▸ Assignment
Scan the records for the line containing "Instruction: Select Delete". From there through the last line, write out each line exactly.

▸ Source material

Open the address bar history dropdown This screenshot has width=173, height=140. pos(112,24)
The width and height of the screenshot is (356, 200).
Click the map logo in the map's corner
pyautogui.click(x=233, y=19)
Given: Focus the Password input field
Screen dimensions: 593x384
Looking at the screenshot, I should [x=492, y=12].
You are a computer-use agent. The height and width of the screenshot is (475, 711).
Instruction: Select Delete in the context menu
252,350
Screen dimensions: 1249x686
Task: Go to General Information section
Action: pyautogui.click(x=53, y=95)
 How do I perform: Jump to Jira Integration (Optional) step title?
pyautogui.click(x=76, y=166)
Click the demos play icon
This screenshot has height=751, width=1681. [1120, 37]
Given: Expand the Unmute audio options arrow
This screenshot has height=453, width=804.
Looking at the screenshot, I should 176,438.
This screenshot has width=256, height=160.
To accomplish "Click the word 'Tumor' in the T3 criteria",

▸ Solution for this task
Instruction: Select Delete in the context menu
252,350
Screen dimensions: 1249x686
Task: Go to General Information section
Action: pyautogui.click(x=53, y=95)
 How do I perform: Jump to Jira Integration (Optional) step title?
pyautogui.click(x=76, y=166)
Click the demos play icon
This screenshot has height=751, width=1681. [1120, 37]
Given: Expand the Unmute audio options arrow
This screenshot has height=453, width=804.
Looking at the screenshot, I should 176,438.
This screenshot has width=256, height=160.
To accomplish "Click the word 'Tumor' in the T3 criteria",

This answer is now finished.